Mike Krack sur le muret des stands Aston Martin.

Mike Krack sur le muret des stands Aston Martin.

Au-delà de ces difficultés, Krack veut insister sur l'idée que régler les voitures en général pour le tracé de Mexico, dont les particularités sont atypiques dans le paysage de la F1 avec sa très haute altitude, n'est pas une sinécure.

"Passer d'Austin à ici, ce n'est pas si simple. On a vu les Alpine en difficulté hier, on a vu les Ferrari en difficulté jusqu'aux EL3. Et il y avait d'autres voitures qui étaient très loin devant. Ce n'est donc pas facile de tout comprendre : comment la piste évolue, comment les conditions changent, quand on apporte des évolutions. Cela requiert du temps et de l'analyse."

Même si les ingénieurs ont souvent des réticences à revenir en arrière après le travail effectué pour parvenir à la production de pièces qui sont censées être meilleures que les précédentes, Krack assure, alors que le GP de São Paulo se présente déjà, qu'Aston Martin ne s'impose aucune contrainte et demeure ouvert.

"Nous sommes vraiment une super équipe de ce côté-là. Nous sommes ouverts d'esprit, les gens travaillent très, très bien ensemble – au centre de contrôle, dans les zones qui analysent les données – et nous nous en tenons aux faits. Il n'y a personne qui soit fier, la fierté n'est pas un obstacle."

"Nous n'avons pas encore décidé de la spécification pour le Brésil", a-t-il ajouté. "Nous allons étudier les données, les analyses, et définir une spécification qui nous donne des certitudes. Nous ne prendrons pas de risques excessifs, étant donné que nous n'avons qu'une séance qui pourrait être vraiment gâchée par la météo."

Forcément, après un début d'année aussi tonitruant, voir Aston Martin lutter pour sortir de Q1 et enchaîner les week-ends sans inscrire beaucoup de points constitue un constraste encore plus saisissant, notamment au sein d'une écurie qui avait terminé septième l'an passé, tout en étant en nette progression fin 2022.

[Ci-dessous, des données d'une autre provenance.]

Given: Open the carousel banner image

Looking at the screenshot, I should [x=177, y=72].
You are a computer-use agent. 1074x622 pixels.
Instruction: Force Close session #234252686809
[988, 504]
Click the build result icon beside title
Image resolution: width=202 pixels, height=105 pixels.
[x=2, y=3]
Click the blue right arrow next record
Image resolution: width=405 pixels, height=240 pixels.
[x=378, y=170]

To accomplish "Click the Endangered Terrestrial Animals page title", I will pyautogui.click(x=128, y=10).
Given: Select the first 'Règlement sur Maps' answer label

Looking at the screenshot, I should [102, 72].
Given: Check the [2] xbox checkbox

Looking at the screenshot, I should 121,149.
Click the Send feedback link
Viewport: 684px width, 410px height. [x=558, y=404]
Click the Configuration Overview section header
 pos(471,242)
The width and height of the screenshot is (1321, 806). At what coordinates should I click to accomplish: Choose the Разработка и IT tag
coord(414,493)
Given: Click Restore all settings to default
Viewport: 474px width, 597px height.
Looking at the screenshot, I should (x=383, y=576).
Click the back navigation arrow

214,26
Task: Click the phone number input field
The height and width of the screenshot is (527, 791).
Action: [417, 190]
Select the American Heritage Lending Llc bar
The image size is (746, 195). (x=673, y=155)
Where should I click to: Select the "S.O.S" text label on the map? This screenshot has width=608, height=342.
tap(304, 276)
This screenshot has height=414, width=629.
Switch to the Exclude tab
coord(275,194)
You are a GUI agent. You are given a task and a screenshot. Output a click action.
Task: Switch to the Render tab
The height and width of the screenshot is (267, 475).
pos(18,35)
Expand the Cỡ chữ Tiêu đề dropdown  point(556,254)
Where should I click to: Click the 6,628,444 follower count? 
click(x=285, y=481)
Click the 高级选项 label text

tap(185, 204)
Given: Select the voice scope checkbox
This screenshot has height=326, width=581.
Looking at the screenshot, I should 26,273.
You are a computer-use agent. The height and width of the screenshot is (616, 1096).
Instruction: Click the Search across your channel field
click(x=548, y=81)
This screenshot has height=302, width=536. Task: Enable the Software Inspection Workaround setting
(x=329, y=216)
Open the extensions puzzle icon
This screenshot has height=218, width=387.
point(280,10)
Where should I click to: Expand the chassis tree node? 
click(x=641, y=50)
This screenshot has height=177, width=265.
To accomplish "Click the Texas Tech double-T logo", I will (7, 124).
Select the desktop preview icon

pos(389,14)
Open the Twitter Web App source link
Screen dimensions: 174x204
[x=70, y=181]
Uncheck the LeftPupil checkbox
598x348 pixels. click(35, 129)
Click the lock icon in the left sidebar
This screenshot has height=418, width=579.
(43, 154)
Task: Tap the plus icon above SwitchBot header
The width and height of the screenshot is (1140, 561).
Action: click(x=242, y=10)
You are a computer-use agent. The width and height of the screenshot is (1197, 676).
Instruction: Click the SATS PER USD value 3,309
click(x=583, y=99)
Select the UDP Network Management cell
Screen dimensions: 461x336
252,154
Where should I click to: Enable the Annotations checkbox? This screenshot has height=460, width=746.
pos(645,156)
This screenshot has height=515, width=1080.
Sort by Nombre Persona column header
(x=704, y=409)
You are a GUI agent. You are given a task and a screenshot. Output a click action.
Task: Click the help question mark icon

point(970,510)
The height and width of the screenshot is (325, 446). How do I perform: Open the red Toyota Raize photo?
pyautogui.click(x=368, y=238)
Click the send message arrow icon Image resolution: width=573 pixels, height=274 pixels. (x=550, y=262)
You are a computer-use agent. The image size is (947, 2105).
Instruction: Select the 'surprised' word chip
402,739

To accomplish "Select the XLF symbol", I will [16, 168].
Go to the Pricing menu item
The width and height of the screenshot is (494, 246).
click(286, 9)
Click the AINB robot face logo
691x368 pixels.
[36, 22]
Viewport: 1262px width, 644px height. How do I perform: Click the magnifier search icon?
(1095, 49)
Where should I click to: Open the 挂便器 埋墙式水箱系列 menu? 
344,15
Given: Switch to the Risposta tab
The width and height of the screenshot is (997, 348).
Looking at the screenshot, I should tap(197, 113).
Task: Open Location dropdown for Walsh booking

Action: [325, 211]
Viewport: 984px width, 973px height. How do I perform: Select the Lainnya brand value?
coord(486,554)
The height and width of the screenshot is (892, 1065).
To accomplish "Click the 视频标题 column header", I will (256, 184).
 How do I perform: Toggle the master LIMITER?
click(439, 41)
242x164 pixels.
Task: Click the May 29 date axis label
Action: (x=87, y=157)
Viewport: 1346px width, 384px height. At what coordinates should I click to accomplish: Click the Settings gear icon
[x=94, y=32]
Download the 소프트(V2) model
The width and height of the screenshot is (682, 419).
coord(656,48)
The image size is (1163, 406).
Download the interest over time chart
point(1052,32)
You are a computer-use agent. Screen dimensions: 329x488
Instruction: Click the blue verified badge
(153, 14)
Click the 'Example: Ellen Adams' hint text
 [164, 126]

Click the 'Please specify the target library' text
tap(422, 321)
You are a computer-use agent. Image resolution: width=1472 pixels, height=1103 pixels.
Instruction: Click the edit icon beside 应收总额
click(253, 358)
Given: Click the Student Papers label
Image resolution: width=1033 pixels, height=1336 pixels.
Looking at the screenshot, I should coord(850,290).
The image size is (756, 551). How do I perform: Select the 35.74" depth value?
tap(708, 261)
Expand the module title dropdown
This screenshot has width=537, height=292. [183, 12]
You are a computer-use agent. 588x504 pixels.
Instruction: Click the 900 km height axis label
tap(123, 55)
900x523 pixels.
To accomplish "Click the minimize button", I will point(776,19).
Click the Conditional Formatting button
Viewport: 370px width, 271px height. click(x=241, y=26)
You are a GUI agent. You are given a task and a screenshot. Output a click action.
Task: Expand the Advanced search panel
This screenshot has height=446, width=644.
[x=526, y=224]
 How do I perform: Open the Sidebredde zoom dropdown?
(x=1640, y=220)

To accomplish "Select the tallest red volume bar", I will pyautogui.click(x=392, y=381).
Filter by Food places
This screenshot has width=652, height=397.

Fernando Alonso, Aston Martin AMR23

Fernando Alonso, Aston Martin AMR23

L'équipe n'a jamais vraiment caché que la réussite du début de saison était un peu arrivée comme une surprise. Et le maintien d'une telle dynamique dans un environnement qui évolue grandement, que ce soit en matière de moyens, de personnel, de matériel ou encore de structuration n'est pas forcément une tâche aisée face à des écuries plus habituées à évoluer à ces niveaux.

Mais Lawrence Stroll, qui est à la tête de la structure et a lancé les grands investissements pour en faire un poids lourd de la F1, aura du mal à se contenter d'une telle situation, comme le reconnaît d'ailleurs Krack. "Lawrence n'est pas content. Mais nous ne sommes pas contents non plus. Personne n'est content. Quand on commence si bien la saison et qu'on perd en compétitivité, personne n'est content."

"Mais nous n'avons pas besoin qu'il nous le dise. Nous sommes une écurie compétitive, et nous devrons travailler de manière collaborative et ouverte d'esprit pour nous en sortir. Mais comme je l'ai déjà dit, nous ne sommes pas trop fiers pour prendre des décisions, quelles qu'elles soient."